Copy the listing below, substituting "Display size" for each occurrence of "Screen dimensions" and leaving everything else unchanged.

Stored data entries
--------------------------------------------------
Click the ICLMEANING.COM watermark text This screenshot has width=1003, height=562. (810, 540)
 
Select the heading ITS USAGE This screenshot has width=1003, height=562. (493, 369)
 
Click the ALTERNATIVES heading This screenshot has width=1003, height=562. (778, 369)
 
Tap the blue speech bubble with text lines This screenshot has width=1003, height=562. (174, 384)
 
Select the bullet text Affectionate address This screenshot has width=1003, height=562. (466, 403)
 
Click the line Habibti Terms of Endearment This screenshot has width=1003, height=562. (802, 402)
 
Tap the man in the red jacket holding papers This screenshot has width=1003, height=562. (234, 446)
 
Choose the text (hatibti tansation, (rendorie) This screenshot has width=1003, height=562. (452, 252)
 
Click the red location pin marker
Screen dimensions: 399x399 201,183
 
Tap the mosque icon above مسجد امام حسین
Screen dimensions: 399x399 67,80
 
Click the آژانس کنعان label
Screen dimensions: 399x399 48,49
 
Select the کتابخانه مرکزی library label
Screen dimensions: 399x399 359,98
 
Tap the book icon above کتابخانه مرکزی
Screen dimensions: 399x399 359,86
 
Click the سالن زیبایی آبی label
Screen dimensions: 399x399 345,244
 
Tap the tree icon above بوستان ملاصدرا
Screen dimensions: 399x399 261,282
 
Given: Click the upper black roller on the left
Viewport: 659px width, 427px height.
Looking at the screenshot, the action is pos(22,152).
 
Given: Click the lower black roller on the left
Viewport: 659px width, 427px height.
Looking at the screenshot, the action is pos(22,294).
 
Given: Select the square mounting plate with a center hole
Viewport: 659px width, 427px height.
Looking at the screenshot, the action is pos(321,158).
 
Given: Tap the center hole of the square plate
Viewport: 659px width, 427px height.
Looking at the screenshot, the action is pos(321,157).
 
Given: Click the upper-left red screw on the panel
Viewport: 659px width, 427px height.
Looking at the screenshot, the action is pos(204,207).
--------------------------------------------------
== THE OUTPUT ==
Click the ICLMEANING.COM watermark text This screenshot has width=1003, height=562. (810, 540)
 
Select the heading ITS USAGE This screenshot has width=1003, height=562. (493, 369)
 
Click the ALTERNATIVES heading This screenshot has width=1003, height=562. (778, 369)
 
Tap the blue speech bubble with text lines This screenshot has width=1003, height=562. (174, 384)
 
Select the bullet text Affectionate address This screenshot has width=1003, height=562. (466, 403)
 
Click the line Habibti Terms of Endearment This screenshot has width=1003, height=562. (802, 402)
 
Tap the man in the red jacket holding papers This screenshot has width=1003, height=562. (234, 446)
 
Choose the text (hatibti tansation, (rendorie) This screenshot has width=1003, height=562. (452, 252)
 
Click the red location pin marker
Display size: 399x399 201,183
 
Tap the mosque icon above مسجد امام حسین
Display size: 399x399 67,80
 
Click the آژانس کنعان label
Display size: 399x399 48,49
 
Select the کتابخانه مرکزی library label
Display size: 399x399 359,98
 
Tap the book icon above کتابخانه مرکزی
Display size: 399x399 359,86
 
Click the سالن زیبایی آبی label
Display size: 399x399 345,244
 
Tap the tree icon above بوستان ملاصدرا
Display size: 399x399 261,282
 
Given: Click the upper black roller on the left
Viewport: 659px width, 427px height.
Looking at the screenshot, the action is pos(22,152).
 
Given: Click the lower black roller on the left
Viewport: 659px width, 427px height.
Looking at the screenshot, the action is pos(22,294).
 
Given: Select the square mounting plate with a center hole
Viewport: 659px width, 427px height.
Looking at the screenshot, the action is pos(321,158).
 
Given: Tap the center hole of the square plate
Viewport: 659px width, 427px height.
Looking at the screenshot, the action is pos(321,157).
 
Given: Click the upper-left red screw on the panel
Viewport: 659px width, 427px height.
Looking at the screenshot, the action is pos(204,207).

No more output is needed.